Pysiu, robaczku, misiu, żabko, słonko, aniołku – określeń tego typu moglibyśmy tworzyć dziesiątki, a nawet setki. Każdy Kowalski zazwyczaj stosuje je wymiennie, żeby zaimponować ukochanej, rozśmieszyć ją i często, ze względu na nietypowość takiego zwrotu, również zaskoczyć. Nie może dziwić więc fakt, że za afektonimy, bo o nich mowa, wzięli się językoznawcy. I to jak!
Słownik „Czułe słówka” Mirosława Bańki i Agnieszki Zygmunt zawiera bez mała 300 spieszczeń, zilustrowanych autentycznymi przykładami z blogów, forów internetowych i literatury.
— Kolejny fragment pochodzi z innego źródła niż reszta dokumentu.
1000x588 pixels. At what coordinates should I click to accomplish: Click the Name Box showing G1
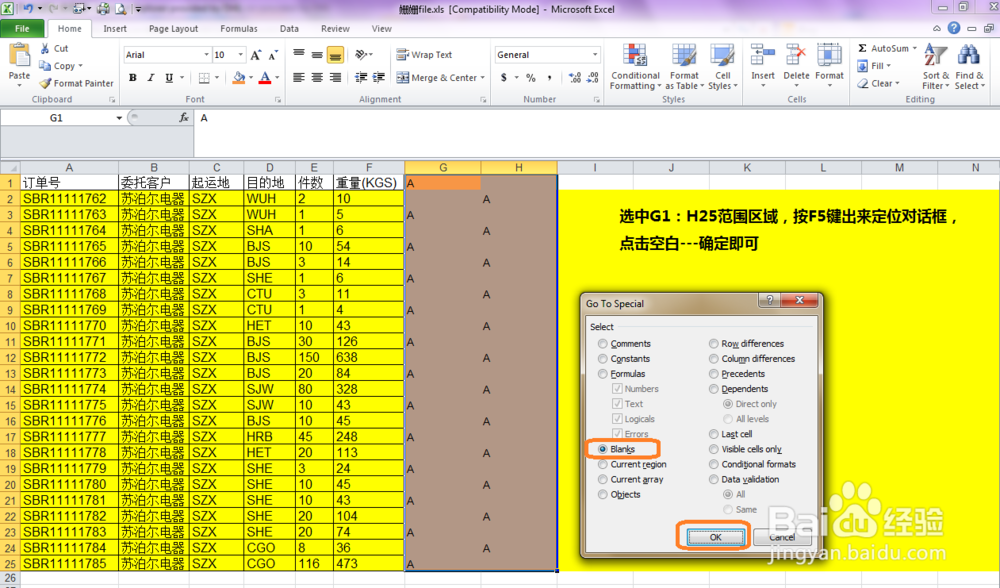click(55, 117)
Okładka nie pozostawia żadnych złudzeń, czego będzie dotyczyć książka. Kobiecy gorset, mocno ściśnięty satynową wstążką, nasuwa skojarzenia intymności, niedostępnego tabu, jakim jest alkowa. I właśnie takimi, w pewien sposób wstydliwymi określeniami, są afektonimy. Bo czy na co dzień chwalimy się tym, jak zwracamy się do ukochanego/ukochanej na osobności?
Publikacja jest bardzo ładnie wydana. Lewa strona zawiera przykłady afektonimów, ich opis, genezę i możliwe użycia. Prawa strona stanowi część przykładową. Pod każdym tekstem znajdują się delikatne ornamenty, które dodają subtelności całemu wydawnictwu.
„Czułe słówka” to świetny prezent na Walentynki nie tylko dla mężczyzny, który staje się poetą życia kobiety, na koniec świata za nią pójdzie i serce na dłoni poda. To także świetna propozycja dla pań, które marzą o prawdziwym księciu z bajki. A takich, drogie panie, z pewnością nie brakuje. Wystarczy tylko utorować sobie drogę. Lub zaopatrzyć się w słownik.